With that in mind, the Court makes the following findings of material facts viewed in the light most favorable to Harper, who is the non-moving party in this matter. The facts below are numbered consistent with Defendant's Motion, and when cited elsewhere in this Order, are referenced as FMF.

1. Denise Harper is a 49-year old, African American female. Exh. A, Denise Harper Dep., at 26:19-21; Exh. B, Declaration of Elise Lieberman, at ¶ 4.

2. Harper was hired by Defendant on January 11, 2016. Exh. A at 35:6-8.

3. Harper was hired for an accounting coordinator/analyst position in the Supplier Accounting Department. Id. at 35:9-15.

4. The official title of Harper's position is Supplier Accounting Associate I. Exh. A at 36:4-9; Exh. C, Job Description.

5. While Harper's job title has not changed, the duties of her position have changed over the years. Exh. A at 48:21-24.

6. Harper's immediate supervisor was Supplier Accounting Associate Manager, Kim Griffin ("Griffin"), who is a 47-year old, White female. Exh. A at 26:9-17; Exh. B at ¶¶ 3-4.

7. Griffin's immediate supervisor was Supplier Accounting/Finance Manager, Diann Decker ("Decker"), who is a 54-year old, White female. Exh. A at 26:11-23; Exh. B at ¶¶ 3-4.

8. Griffin and Decker were both involved in hiring Harper into the Supplier Accounting Department. Ex. A at 45:13-25.

9. Angela Gibson ("Gibson") is an Accounting/Finance Manager for a different department, the Accounts Payable Department, and she is a 47-year old, African American female. Exh. A at 27:2-10; Exh. B at ¶¶ 3-4.

10. Harper's colleague, Casey Gustafson (Gustafson"), was a Team Lead on the Supplier Accounting team, reporting to Griffin, and he is a 28-year old, White male. Exh. B at ¶¶ 6, 8.b.

11. Harper's colleague, Matthew Parks ("Parks"), worked in the Accounts Payable Department, reporting to Gibson, and he is a 33-year old, White male. Id. at ¶¶ 6, 8.a.

12. Harper's colleague, Kellye Beard ("Beard"), worked in the Accounts Payable Department, reporting to Gibson, and she is a 50-year old, White female. Id. at ¶¶ 6, 8.a.
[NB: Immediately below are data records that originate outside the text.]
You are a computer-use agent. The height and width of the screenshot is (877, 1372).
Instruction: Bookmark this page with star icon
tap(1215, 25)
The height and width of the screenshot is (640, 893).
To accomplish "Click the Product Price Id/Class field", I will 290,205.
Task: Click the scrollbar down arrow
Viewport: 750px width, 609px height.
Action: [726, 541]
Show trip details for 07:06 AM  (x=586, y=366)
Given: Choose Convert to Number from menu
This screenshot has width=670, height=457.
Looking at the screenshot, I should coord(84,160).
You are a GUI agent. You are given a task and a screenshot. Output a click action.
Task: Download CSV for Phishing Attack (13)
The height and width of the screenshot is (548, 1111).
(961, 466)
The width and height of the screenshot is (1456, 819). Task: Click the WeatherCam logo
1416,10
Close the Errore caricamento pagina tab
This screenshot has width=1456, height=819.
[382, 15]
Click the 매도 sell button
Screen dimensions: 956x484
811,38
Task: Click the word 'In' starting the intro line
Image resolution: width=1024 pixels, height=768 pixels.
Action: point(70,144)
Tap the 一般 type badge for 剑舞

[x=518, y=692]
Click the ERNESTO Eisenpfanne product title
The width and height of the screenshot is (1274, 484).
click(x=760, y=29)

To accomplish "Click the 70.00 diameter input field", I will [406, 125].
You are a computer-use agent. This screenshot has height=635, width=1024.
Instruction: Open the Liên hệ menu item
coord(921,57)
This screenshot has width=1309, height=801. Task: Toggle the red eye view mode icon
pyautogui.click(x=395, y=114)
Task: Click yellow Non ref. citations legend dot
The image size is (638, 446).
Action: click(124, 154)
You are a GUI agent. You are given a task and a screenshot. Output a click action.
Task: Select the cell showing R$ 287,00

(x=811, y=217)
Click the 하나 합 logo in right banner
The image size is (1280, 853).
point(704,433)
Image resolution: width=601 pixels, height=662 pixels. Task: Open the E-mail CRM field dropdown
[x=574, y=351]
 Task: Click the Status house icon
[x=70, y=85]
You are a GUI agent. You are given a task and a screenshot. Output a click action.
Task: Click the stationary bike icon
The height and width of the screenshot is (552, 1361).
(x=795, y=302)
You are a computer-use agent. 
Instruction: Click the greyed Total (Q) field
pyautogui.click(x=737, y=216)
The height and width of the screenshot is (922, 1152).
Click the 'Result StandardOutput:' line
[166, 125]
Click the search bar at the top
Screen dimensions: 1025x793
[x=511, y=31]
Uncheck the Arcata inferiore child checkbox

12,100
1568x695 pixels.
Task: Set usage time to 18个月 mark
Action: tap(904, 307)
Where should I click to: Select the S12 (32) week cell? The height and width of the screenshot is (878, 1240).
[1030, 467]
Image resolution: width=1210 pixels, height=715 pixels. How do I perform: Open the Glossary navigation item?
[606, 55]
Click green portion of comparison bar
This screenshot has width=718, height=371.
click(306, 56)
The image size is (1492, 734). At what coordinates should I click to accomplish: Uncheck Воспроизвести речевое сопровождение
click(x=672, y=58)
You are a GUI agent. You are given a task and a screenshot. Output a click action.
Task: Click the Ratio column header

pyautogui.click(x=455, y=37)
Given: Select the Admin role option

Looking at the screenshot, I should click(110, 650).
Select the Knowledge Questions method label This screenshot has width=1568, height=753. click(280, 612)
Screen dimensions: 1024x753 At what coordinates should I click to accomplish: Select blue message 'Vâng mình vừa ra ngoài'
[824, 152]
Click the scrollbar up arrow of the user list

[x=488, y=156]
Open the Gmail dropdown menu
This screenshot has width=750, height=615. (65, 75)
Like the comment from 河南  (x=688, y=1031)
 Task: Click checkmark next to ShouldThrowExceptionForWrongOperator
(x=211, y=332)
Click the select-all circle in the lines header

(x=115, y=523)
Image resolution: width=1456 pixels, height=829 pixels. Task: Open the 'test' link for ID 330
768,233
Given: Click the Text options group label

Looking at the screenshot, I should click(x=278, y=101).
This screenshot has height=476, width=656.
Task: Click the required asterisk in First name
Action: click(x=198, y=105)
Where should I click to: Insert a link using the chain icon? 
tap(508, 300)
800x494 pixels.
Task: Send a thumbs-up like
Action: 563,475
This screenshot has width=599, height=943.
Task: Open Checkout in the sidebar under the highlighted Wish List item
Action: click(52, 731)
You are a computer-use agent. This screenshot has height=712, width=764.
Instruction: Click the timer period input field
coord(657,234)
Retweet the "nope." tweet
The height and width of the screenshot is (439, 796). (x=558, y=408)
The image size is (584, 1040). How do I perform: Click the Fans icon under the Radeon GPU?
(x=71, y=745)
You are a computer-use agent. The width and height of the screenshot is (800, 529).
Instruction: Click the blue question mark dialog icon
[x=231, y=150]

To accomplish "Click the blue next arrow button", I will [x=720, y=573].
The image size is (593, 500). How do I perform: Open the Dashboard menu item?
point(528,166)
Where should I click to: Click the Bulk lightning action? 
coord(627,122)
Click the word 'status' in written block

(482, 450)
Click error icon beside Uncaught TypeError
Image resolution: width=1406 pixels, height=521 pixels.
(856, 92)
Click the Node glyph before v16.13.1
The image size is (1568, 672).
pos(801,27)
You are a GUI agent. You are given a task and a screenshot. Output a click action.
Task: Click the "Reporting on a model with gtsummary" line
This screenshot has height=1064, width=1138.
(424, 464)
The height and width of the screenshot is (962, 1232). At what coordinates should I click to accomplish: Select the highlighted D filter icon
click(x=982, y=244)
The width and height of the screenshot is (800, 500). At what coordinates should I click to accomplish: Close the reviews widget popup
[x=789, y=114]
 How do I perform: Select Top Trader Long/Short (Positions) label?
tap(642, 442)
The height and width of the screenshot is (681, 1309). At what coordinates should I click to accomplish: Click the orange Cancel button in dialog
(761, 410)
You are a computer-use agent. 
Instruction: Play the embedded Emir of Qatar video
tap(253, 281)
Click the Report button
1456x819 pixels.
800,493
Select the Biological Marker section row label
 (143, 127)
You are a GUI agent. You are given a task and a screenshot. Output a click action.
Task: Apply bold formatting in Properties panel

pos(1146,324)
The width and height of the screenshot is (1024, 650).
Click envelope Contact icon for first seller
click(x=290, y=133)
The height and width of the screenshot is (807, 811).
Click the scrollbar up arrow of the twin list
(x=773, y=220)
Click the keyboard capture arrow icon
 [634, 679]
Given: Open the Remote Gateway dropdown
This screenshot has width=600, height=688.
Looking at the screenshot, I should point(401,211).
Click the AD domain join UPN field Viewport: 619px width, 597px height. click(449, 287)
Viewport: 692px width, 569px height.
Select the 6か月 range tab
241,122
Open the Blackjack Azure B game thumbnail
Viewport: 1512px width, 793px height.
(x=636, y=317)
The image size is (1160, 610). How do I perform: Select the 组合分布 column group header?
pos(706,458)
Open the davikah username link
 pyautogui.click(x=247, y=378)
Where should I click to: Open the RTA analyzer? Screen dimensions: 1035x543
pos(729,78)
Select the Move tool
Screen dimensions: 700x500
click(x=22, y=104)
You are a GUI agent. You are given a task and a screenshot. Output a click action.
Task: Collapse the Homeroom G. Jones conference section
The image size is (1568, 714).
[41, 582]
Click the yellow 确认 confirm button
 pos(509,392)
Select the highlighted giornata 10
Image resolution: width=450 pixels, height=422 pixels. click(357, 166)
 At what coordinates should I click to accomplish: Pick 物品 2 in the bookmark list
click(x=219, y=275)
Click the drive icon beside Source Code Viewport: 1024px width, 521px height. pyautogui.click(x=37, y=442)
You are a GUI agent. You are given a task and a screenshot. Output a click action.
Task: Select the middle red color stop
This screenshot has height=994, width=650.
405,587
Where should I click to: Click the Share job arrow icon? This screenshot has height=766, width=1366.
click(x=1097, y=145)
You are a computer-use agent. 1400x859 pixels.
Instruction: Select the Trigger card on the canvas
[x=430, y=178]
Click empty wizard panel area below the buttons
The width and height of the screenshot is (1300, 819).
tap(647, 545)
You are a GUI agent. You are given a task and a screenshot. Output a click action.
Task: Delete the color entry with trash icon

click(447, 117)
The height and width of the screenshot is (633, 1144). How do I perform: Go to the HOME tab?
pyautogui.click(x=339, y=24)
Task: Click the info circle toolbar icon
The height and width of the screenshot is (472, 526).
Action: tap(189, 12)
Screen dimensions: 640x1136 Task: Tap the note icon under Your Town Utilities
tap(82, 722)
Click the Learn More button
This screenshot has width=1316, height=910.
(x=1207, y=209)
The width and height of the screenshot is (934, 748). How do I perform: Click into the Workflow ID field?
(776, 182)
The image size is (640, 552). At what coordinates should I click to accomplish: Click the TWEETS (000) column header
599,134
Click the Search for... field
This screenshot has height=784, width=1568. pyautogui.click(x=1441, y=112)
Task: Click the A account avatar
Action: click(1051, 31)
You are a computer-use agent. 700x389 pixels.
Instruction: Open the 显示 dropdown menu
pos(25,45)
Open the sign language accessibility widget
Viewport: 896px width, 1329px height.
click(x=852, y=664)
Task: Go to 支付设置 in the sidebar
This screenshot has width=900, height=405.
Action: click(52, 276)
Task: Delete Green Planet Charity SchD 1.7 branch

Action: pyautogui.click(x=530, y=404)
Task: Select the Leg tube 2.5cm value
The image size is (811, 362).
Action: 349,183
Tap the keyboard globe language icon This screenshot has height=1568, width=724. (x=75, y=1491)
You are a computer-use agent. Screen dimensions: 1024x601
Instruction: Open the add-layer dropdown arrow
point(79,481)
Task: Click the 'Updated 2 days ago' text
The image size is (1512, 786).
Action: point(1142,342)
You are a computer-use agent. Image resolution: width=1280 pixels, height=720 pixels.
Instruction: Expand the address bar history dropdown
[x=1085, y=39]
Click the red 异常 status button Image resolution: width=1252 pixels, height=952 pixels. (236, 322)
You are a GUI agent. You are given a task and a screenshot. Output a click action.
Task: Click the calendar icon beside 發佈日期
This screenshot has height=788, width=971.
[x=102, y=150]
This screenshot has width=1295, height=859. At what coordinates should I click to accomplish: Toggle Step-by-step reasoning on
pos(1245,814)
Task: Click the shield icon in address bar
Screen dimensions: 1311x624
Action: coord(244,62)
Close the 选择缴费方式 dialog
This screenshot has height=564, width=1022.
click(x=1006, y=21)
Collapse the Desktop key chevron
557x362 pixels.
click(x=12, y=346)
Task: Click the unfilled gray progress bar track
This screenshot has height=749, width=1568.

13. Supplier Accounting and Accounts Payable are two distinct teams with different reporting structures, and there is no expectation that all members of the two teams receive the same training or training opportunities. Id. at ¶ 8.a.

14. Defendant maintains equal opportunity employment, nondiscrimination, antiharassment, and anti-retaliation policies, as well as an open door policy and complaint procedures, including the toll-free Arrow AlertLine hotline, all of which are described in the Arrow Employee Handbook. Exh. D, relevant pages of Arrow Employee Handbook.

15. Harper received and reviewed the Handbook and was familiar with all of these policies and procedures. Exh. A at 40:10-13, 41:15-21, 42:2-11; 42:24-43:18; Exh. E, Handbook Acknowledgment signed by Harper.

2016 Events

16. Harper took FMLA leave from August 24, 2016 through November 15, 2016. Exh. A at 58:8-14.

17. Arrow approved all FMLA leave that Harper requested. Id. at 58:15-17.

18. Griffin evaluated Harper's job performance for 2016, and her overall rating was that Harper had "achieved expectations." Id. at 46:7-17; Exh. F, 2016 Employee Performance Review, at 1.

19. In the 2016 performance review, Griffin noted that Harper at times used a tone in emails or on calls that sometimes came off as abrupt or unprofessional, and that they had had several conversations about it during the year. Exh. A at 46:22-47:3; Exh. F at 1.

20. Griffin also noted that Harper needed to "work on the way she communicates with both vendors and the internal Arrow teams." Exh. A at 49:10-18; Exh. F at 3.

2017 Events

21. In January 2017, Griffin had a discussion with Harper concerning complaints she had received about the tone of Harper's oral and written communications with other employees and outside vendors. Exh. A at 61:20-62:1.

22. Griffin documented their discussion in an email she sent to Harper on January 23, 2017. Exh. G, January 23, 2017 email from Griffin to Harper.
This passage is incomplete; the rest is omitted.